蔡攸微笑道:“正因如此,孩儿去了日本后,身份才在一众纨绔中更出众,官家的目光也能落在孩儿身上,简在帝心,前程自然敞亮了,总比如今这个秘书郎要好多了吧。”
蔡京满脸不认同地道:“老夫过不了多久或会拜相,有老夫在朝堂,你的仕途还用熬资历?明明可以平步青云,何必远渡重洋吃这份苦。”
蔡攸却神情坚定地道:“孩儿的功名官职是被官家赏赐的,并非经科考而入仕,朝中非议之声本就不少,若还靠父亲大人平步青云,议论的人会更多,对父亲,对孩儿的名声都不利。”
“所以孩儿想出去,自己博一博,无论是成是败,至少孩儿有了这份资历,将来父亲若提拔孩儿,也能堵得住悠悠众口。”
“更重要的是,孩儿有自己的人生要走,不想一辈子活在父亲的余荫之下,请父亲大人成全。”

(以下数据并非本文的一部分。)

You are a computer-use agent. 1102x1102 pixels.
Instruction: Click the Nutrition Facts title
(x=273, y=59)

蔡京捋须的动作凝滞,生平第一次,他深深地注视着自己的儿子。
好像……真的长大了,他已经有了自己独立的思想,也有了属于少年郎的志向和野心。
他已不愿被保护在父亲的羽翼之下,而是看着外面的苍穹与风雨,露出了搏击长空的战意。
良久,蔡京突然笑了,笑容欣慰,满足地长叹。
…………
今日对汴京的纨绔来说,是不寻常的一天。
蔡攸经历的暴揍,别的纨绔同样也在经历。
同一时间,许多高门大户都传出了凄厉的鬼哭狼嚎声。
第二天一早,赵孝骞刚醒来,便见郑春和走进殿内,一脸古怪地告诉他,十几位朝臣带着他们的犬子,在宫门外求见。

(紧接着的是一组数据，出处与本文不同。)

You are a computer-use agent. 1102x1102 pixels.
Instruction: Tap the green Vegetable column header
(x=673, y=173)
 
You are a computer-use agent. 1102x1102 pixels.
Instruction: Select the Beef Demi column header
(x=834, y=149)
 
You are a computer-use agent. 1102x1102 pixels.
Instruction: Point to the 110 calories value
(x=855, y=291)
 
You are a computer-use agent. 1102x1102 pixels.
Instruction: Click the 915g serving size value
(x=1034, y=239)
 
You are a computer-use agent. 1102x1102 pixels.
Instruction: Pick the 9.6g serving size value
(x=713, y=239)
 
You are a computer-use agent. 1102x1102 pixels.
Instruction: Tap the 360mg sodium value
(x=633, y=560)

赵孝骞颇为意外地挑了挑眉:“他们带着犬子来干啥?相亲吗?”
郑春和神色复杂地道:“这些朝臣的儿子们个个都鼻青脸肿,有的还是被家仆抬来的,怕是遭受了不测。”
赵孝骞更意外了,很快便想起来,应该还是揍自己老丈人的事。
前日他虽亲口说过不怪罪,并且承认错在老丈人,可皇帝说出口的话,下面的人从来不会天真地只听字面意思,他们往往会过度解读,深度联想,然后各种阴谋诡计,各种心机城府冒出来。
赵孝骞苦笑,其实前日他说的话,就是字面意思,真的没有丝毫言不由衷,更不会怀恨在心,日后暗戳戳地清算株连。
可这些朝臣们不会这么想啊,赵孝骞甚至都能想象这两日他们经历了怎样的心理煎熬,怎样的担惊受怕。